Может, это потому, что человеческий суд больше не угрожает Градеру, и смерть, уже простершая над ним крыло, скоро похоронит всю эту кошмарную историю? Матильда снова ощутила себя живой и свободной. Чего ради она, здоровая, полная сил женщина, должна быть привязана к этому чуть ли не покойнику, задыхающемуся и хрипящему даже во сне? Некоторые, между прочим, времени даром не теряли, они счастливы: Катрин и Андрес… Андрес и Катрин. Они гуляют сейчас рука в руке, они вместе… Матильда отпускает занавеску, идет в туалетную комнату. Окошко тут под самым потолком. Матильда кладет на табурет стопки переплетенных журналов «Иллюстрасьон», которые Симфорьен листает, когда ему не спится, встает на них и высовывает голову в бездну мерцающих сумерек с сияющими сквозь ветки звездами. Лицо ей обдает влажным дуновением. С лугов доносится кваканье лягушек и запах водяных растений. Ветер переменился и больше не пахнет сиренью. Немолодая женщина, неуклюже взгромоздившись на груду журналов, царапая локти о край черепицы, жадно вдыхает пресыщенный ароматами вечерний воздух. Она все-таки женщина…

— Матильда!

Журналы падают. Срывающийся голос кричит:

— Ты открыла окно! Я же чувствую…

— Да нет же, — успокаивает она мужа, возвращаясь к его постели, — нет! Я просто нечаянно уронила табурет. Спи. Я тоже ложусь.
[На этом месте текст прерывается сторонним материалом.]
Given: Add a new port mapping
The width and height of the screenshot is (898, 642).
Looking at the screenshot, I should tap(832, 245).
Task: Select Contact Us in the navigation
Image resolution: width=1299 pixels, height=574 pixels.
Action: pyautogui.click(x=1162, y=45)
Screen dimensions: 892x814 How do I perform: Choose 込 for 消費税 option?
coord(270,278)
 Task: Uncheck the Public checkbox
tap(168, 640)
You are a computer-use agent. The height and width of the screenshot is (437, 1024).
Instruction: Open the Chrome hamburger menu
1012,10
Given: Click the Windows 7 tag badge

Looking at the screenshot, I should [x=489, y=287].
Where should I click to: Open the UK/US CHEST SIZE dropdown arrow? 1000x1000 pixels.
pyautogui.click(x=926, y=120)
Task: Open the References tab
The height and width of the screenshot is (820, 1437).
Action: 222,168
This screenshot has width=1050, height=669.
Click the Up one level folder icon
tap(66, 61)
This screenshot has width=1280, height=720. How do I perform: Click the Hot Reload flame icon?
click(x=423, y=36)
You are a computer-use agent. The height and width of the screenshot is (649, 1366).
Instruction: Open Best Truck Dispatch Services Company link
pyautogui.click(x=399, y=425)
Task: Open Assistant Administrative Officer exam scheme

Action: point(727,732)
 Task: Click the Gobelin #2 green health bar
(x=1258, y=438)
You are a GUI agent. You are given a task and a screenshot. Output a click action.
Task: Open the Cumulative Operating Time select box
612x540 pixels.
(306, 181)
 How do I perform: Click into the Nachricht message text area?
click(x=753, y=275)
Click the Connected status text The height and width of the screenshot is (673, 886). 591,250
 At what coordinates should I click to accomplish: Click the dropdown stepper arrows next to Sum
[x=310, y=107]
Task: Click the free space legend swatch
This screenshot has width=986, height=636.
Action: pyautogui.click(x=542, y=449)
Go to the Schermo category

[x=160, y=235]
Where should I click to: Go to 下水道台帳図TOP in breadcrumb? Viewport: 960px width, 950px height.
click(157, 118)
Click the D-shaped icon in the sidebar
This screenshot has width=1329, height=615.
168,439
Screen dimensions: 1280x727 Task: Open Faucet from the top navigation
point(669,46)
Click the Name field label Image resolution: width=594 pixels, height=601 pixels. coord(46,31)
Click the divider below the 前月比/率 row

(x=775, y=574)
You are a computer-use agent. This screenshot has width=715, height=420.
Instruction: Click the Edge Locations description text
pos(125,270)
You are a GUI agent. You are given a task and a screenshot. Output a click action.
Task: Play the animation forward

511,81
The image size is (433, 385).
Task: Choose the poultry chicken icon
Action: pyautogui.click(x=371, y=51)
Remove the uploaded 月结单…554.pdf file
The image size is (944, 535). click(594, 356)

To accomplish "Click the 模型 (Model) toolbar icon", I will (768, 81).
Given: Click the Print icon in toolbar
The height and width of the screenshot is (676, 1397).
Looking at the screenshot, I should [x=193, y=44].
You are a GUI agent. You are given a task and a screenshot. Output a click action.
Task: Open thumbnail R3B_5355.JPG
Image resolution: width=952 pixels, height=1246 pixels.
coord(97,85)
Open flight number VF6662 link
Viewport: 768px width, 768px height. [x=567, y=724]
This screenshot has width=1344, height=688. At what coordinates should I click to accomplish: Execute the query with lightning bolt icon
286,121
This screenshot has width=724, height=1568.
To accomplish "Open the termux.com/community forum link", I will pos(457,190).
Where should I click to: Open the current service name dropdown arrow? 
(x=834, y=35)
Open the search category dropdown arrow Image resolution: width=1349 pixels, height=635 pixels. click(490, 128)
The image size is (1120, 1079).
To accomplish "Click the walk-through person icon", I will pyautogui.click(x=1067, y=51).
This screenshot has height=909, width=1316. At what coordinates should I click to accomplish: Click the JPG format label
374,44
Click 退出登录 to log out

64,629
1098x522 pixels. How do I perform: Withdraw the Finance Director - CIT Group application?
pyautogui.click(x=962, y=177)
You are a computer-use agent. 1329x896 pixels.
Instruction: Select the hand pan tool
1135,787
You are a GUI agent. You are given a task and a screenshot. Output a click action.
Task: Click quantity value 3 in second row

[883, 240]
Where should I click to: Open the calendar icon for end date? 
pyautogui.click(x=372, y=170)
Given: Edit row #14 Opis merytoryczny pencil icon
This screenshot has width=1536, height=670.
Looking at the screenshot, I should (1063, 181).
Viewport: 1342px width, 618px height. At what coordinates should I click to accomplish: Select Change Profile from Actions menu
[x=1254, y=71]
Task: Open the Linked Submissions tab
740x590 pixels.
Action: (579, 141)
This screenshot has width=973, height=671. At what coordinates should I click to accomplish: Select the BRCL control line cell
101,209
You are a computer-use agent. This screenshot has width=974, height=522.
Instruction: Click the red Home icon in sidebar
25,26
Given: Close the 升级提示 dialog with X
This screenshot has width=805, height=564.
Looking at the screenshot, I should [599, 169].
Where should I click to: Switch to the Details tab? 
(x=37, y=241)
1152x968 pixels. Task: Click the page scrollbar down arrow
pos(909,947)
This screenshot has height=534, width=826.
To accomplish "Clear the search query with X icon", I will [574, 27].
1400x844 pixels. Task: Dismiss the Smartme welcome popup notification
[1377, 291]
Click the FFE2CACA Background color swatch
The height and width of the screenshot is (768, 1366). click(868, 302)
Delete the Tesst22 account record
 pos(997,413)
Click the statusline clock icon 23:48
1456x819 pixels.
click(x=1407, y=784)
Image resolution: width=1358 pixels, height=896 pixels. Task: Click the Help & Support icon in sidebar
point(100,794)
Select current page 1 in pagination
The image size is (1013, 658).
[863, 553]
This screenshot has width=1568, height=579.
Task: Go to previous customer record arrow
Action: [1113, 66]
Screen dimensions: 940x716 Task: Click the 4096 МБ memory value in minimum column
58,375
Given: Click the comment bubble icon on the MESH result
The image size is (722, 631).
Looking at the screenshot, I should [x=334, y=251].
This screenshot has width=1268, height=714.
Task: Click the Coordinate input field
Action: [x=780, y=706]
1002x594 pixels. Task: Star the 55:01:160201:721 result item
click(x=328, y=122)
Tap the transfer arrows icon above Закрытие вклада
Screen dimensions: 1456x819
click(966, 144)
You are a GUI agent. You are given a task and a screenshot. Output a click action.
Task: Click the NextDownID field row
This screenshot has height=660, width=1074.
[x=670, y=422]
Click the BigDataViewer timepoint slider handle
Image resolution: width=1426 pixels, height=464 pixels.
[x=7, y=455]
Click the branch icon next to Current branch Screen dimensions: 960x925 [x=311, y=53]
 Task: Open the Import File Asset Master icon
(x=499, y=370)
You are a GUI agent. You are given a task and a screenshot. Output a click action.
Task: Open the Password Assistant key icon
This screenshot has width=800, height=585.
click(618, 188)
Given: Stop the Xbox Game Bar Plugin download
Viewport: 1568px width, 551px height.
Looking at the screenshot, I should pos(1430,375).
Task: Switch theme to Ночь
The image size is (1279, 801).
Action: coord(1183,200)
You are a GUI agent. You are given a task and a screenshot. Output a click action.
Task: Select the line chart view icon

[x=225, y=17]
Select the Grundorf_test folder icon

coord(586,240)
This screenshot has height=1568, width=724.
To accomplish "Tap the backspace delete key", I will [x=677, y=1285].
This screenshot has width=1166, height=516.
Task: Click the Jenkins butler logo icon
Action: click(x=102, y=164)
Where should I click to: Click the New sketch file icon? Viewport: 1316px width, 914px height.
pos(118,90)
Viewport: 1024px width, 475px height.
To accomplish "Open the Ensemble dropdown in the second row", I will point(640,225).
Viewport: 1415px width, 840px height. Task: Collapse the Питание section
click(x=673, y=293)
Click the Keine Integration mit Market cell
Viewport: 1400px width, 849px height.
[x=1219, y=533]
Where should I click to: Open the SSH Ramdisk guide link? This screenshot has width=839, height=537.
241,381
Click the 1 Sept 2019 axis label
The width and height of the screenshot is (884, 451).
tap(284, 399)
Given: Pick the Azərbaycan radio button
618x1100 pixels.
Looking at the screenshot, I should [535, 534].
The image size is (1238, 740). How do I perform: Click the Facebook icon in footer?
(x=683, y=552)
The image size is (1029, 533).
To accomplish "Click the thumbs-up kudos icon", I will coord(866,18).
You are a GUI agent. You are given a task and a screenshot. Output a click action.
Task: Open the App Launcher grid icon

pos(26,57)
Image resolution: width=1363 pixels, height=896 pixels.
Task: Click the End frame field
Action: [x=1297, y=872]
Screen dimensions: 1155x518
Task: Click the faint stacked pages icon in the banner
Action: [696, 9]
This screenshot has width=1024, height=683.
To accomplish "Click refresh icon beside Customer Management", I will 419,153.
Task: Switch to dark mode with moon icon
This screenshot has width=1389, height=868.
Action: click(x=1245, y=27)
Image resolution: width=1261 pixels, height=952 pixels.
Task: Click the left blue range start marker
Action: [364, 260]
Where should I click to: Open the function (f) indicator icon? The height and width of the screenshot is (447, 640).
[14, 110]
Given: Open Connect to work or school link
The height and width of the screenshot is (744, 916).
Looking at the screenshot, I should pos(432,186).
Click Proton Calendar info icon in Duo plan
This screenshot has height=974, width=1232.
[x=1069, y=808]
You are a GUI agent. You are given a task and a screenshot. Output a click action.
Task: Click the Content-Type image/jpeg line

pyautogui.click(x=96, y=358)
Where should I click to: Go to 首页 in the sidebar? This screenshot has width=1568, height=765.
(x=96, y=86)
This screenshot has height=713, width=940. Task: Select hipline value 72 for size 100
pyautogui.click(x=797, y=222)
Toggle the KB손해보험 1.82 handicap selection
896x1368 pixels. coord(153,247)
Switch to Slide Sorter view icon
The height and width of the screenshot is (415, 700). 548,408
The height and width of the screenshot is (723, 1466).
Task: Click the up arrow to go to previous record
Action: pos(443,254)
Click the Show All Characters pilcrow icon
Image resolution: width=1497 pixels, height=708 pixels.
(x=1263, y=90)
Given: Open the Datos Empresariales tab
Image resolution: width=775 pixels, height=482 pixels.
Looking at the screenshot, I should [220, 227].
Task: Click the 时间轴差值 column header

Матильда трогает рукой его лысый и мокрый от пота лоб. В комнате стоит зловонный едкий дух, она старается не дышать. Усилием воли заставляет себя молиться, заранее зная, что заученные наизусть слова, в которые она не вкладывает душу, не принесут ей утешения. Матильда молилась, но душа ее принадлежала к разряду глухих: такие не воспринимают и никогда не воспримут ответное слово Бога. В ответ на свои молитвы она слышала только астматический храп мужа да еще далекую перекличку соловьев, а когда соловьи смолкали, быть может встретившись наконец, — журчание речки в зарослях ольхи.

Бесшумно открылась дверь — так умела открывать ее только Катрин. Худенькая фигурка скользнула в комнату.

— Хочешь подышать воздухом, мама? Андрес ушел к священнику, будет дежурить до утра… Погуляй: восхитительная ночь.

Матильда встала. Лица дочери она не видела, но слышала по голосу, что та счастлива. И эта неожиданная забота — щедрость женщины, понимающей, что она богаче… Матильда тихо поблагодарила дочь, сказав, что свежий воздух и в самом деле пойдет ей на пользу.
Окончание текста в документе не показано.